Strassnig Martin T, Raykov Tenko, O'Gorman Cedric, Bowie Christopher R, Sabbag Samir, Durand Dante, Patterson Thomas L, Pinkham Amy, Penn David L, Harvey Philip D
University of Miami Miller School of Medicine, United States.
Michigan State University, United States.
Schizophr Res. 2015 Jun;165(1):76-82. doi: 10.1016/j.schres.2015.03.033. Epub 2015 Apr 11.

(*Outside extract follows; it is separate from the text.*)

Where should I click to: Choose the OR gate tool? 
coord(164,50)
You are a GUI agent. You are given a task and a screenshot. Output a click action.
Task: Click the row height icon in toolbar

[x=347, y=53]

Cognition, negative symptoms, and depression are potential predictors of disability in schizophrenia. We present analyses of pooled data from four separate studies (all n>169; total n=821) that assessed differential aspects of disability and their potential determinants. We hypothesized that negative symptoms would predict social outcomes, but not vocational functioning or everyday activities and that cognition and functional capacity would predict vocational functioning and everyday activities but not social outcomes. The samples were rated by clinician informants for their everyday functioning in domains of social and vocational outcomes, and everyday activities, examined with assessments of cognition and functional capacity, rated clinically with the Positive and Negative Syndrome Scale (PANSS) and self-reporting depression. We computed a model that tested the hypotheses described above and compared it to a model that predicted that negative symptoms, depression, cognition, and functional capacity had equivalent influences on all aspects of everyday functioning. The former, specific relationship model fit the data adequately and we subsequently confirmed a similar fit within all four samples. Analyses of the relative goodness of fit suggested that this specific model fit the data better than the more general, equivalent influence predictor model. We suggest that treatments aimed at cognition may not affect social functioning as much as other aspects of disability, a finding consistent with earlier research on the treatment of cognitive deficits in schizophrenia, while negative symptoms predicted social functioning. These relationships are central features of schizophrenia and treatment efforts should be aimed accordingly.
认知、阴性症状和抑郁是精神分裂症患者残疾的潜在预测因素。我们对四项独立研究(所有研究样本量n>169;总样本量n = 821)的汇总数据进行了分析,这些研究评估了残疾的不同方面及其潜在决定因素。我们假设阴性症状可预测社会结局,但不能预测职业功能或日常活动,而认知和功能能力可预测职业功能和日常活动,但不能预测社会结局。由临床信息提供者对样本在社会和职业结局领域的日常功能以及日常活动进行评分,并通过认知和功能能力评估、使用阳性和阴性症状量表(PANSS)进行临床评分以及自我报告抑郁情况来进行检查。我们构建了一个模型来检验上述假设,并将其与一个预测阴性症状、抑郁、认知和功能能力对日常功能的各个方面具有同等影响的模型进行比较。前一个特定关系模型能够充分拟合数据,随后我们在所有四个样本中均证实了类似的拟合效果。对相对拟合优度的分析表明,这个特定模型比更一般的同等影响预测模型能更好地拟合数据。我们认为,针对认知的治疗可能对社会功能的影响不如对残疾的其他方面的影响大,这一发现与早期关于精神分裂症认知缺陷治疗的研究一致,而阴性症状可预测社会功能。这些关系是精神分裂症的核心特征,治疗措施应据此制定。